Naquele que é um dos maiores centro comerciais da zona, o Seg E-Market, assim que lá entrámos há um elemento que se torna óbvio: o barulho de fundo. Não é de pessoas a falar, não é de gadgets a apitar, mas é sim o de metros e metros de fita cola a serem usados para lacrar as caixas das encomendas que já estão prontas para serem enviadas aos clientes.
Ao longo de nove andares, o barulho é uma constante em centenas de microlojas. Ainda que lá se venda de tudo, cada uma tem a sua especialidade: cartões de memória, processadores, todo o tipo de cabos, auscultadores, pens USB, ecrãs para smartphones e muitas capas para telemóveis.
Mas se é capas de telemóveis que procura, então o paraíso é no edifício ao lado, no Segcon. É mais pequeno, ‘só’ tem quatro andares, mas provavelmente tem muitas mais lojas do que o vizinho Seg-E Market, pois os espaços são ainda mais pequenos. Os corredores pequenos transformam o edifício numa espécie de labirinto de acessórios para dispositivos móveis.

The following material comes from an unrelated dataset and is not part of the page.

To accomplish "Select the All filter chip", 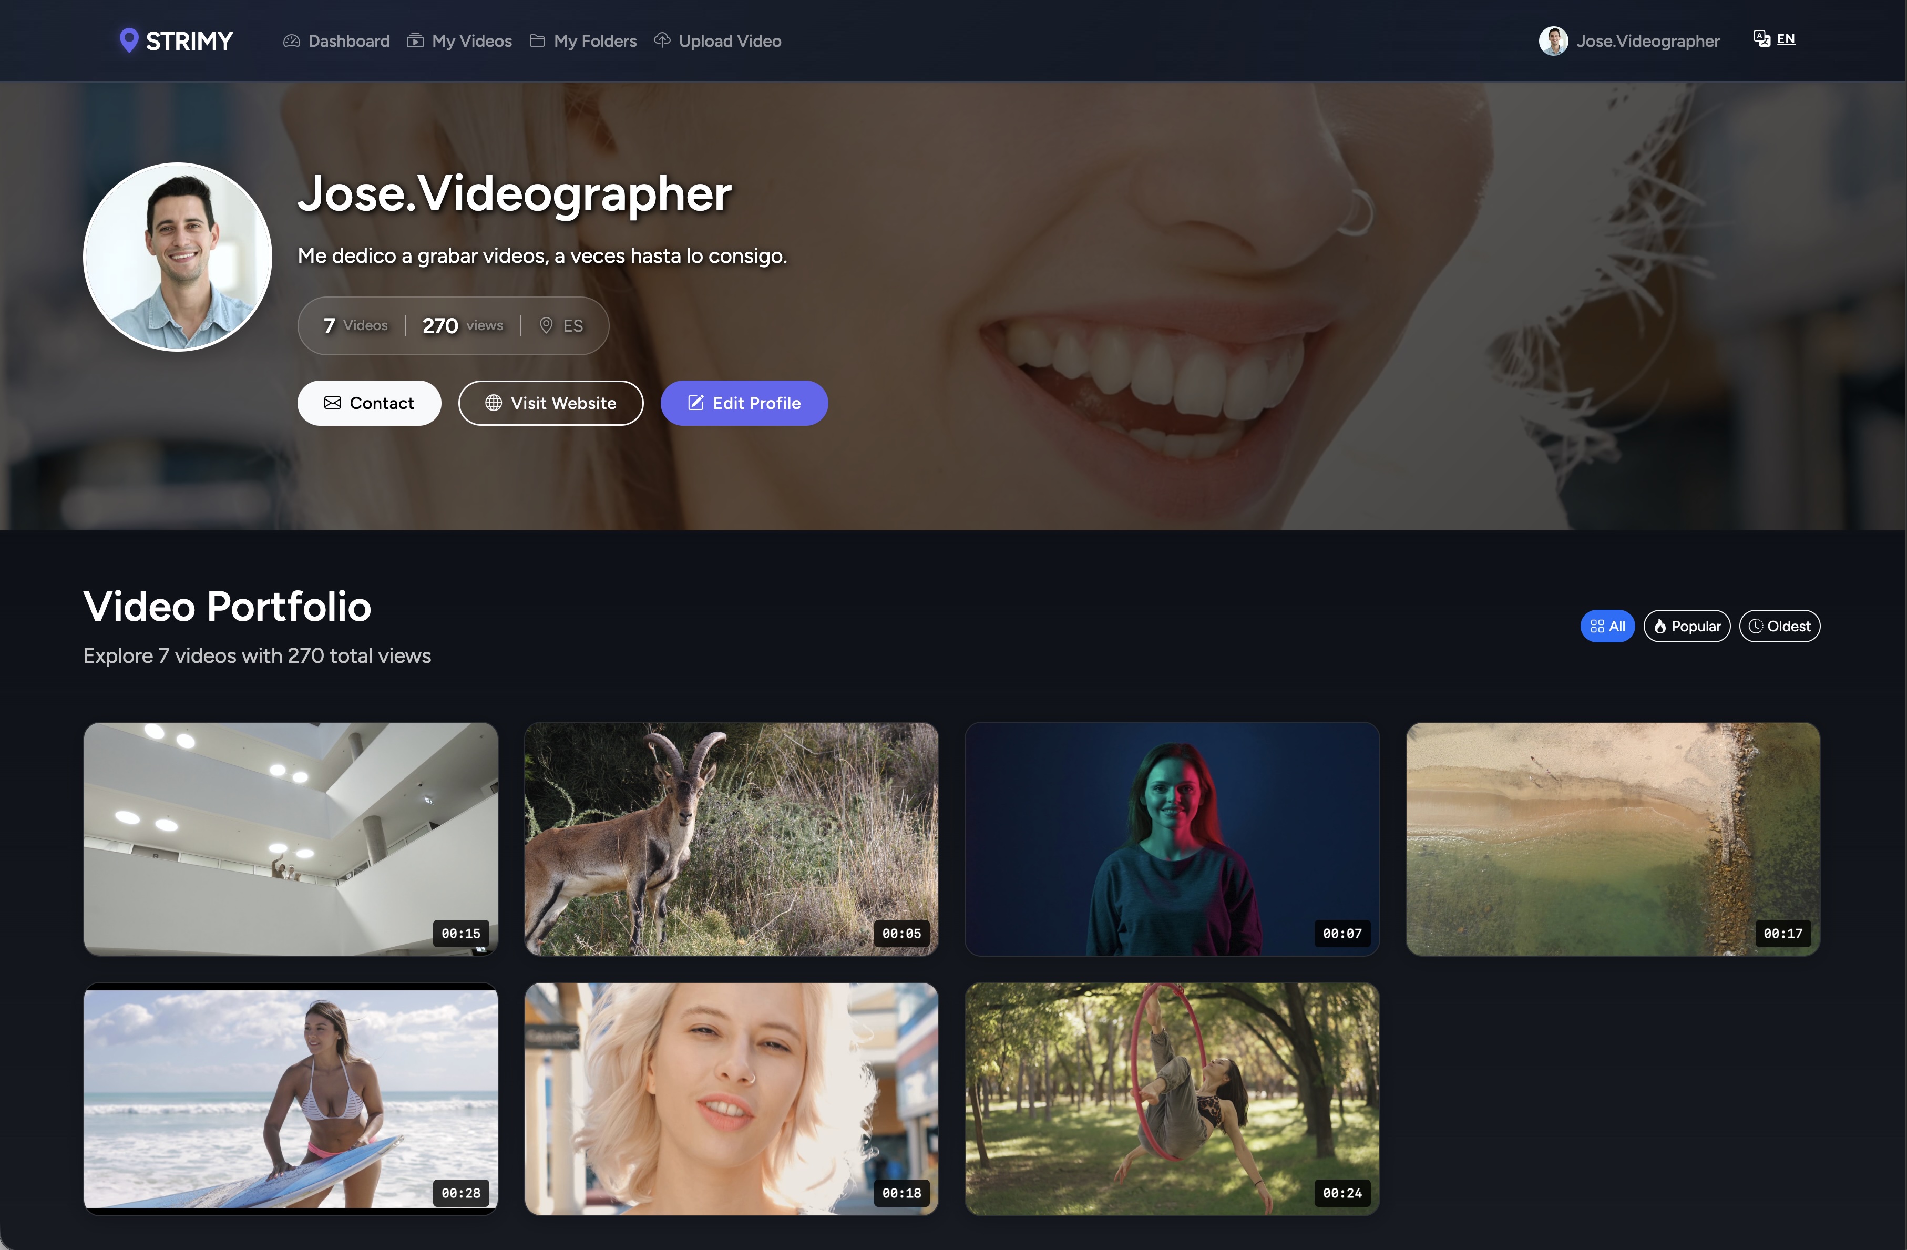I will click(1607, 626).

Muitas destas lojas devem ter um metro quadrado de espaço e estão tão apinhadas de material que pode até tornar-se difícil encontrar o vendedor lá dentro e que muitas vezes está aninhado – sim, adivinhou – a fechar encomendas com fita cola.
Nos corredores a constante é outra. Há dezenas de pessoas com sacos pretos numa mão e listas de várias folhas noutras. Estão ali para recolher as encomendas que muitos de nós fazem em plataformas online chinesas, por os preços serem tão acessíveis que às vezes parecem irrealistas.

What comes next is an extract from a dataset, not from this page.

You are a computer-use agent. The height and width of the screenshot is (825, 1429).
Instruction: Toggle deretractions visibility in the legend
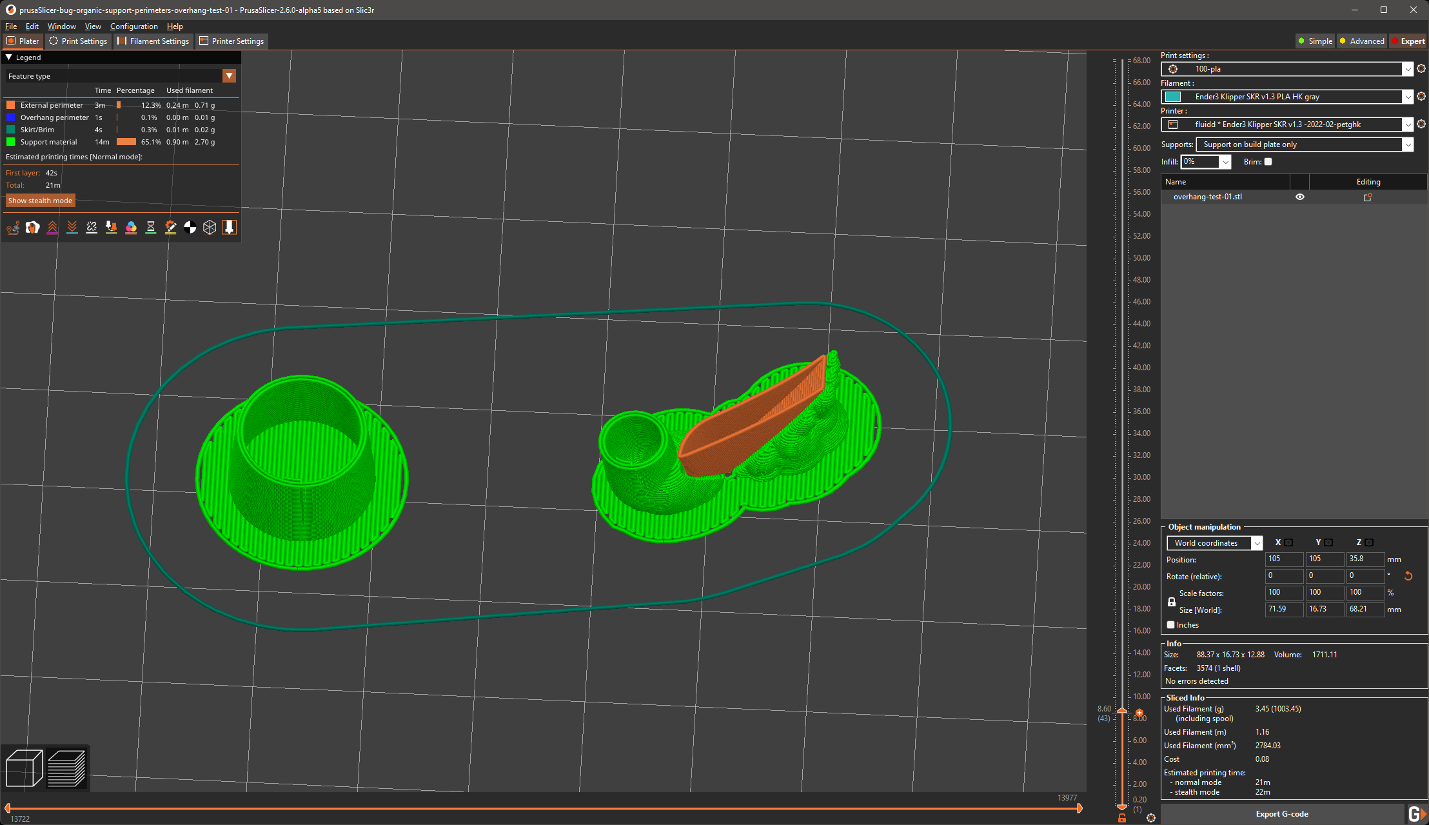tap(72, 227)
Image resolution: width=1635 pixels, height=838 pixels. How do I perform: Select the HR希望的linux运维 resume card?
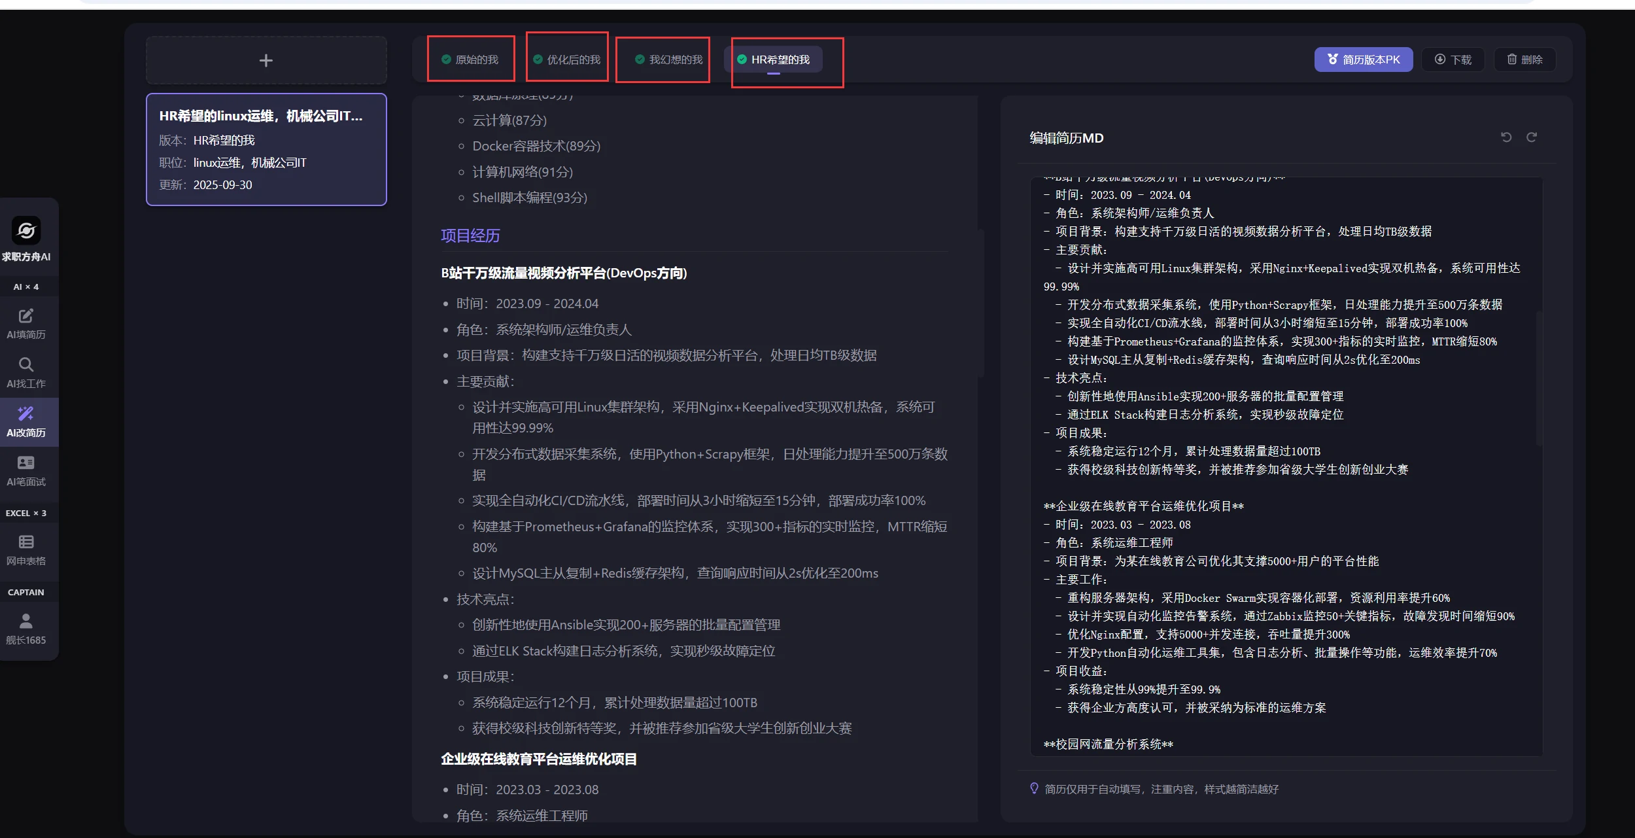[266, 150]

Mas nos corredores dos grandes mercados de Shenzhen também se encontram pessoas com perfis mais oportunistas. É o caso de Ocean – nome que usa quando fala com ocidentais -, chinês de 31 anos e cuja empresa, a TYR Logistics, tem como objetivo fazer com que mais facilmente os produtos à venda naqueles mercados cheguem aos países ocidentais.
“Posso ajudar-te a encontrar o que procuras”, disse-nos, depois de já se ter apresentado. “A minha empresa ajuda a enviar equipamentos daqui para outros países”, uma atividade que, garante-nos, tem tido cada vez mais procura.
Nunca tinha conhecido um português ‘ao vivo’ e só percebeu de onde erámos depois de o enquadrarmos no mapa da Europa. “Pútáoyá?”, respondeu. Sim, Pútáoyá. Esta é a palavra em mandarim para Portugal, o que fez Ocean dizer o que muitos outros estrangeiros dizem quando ouvem o nome do nosso país: “Ronaldo! Eu adoro futebol, ele é o melhor”.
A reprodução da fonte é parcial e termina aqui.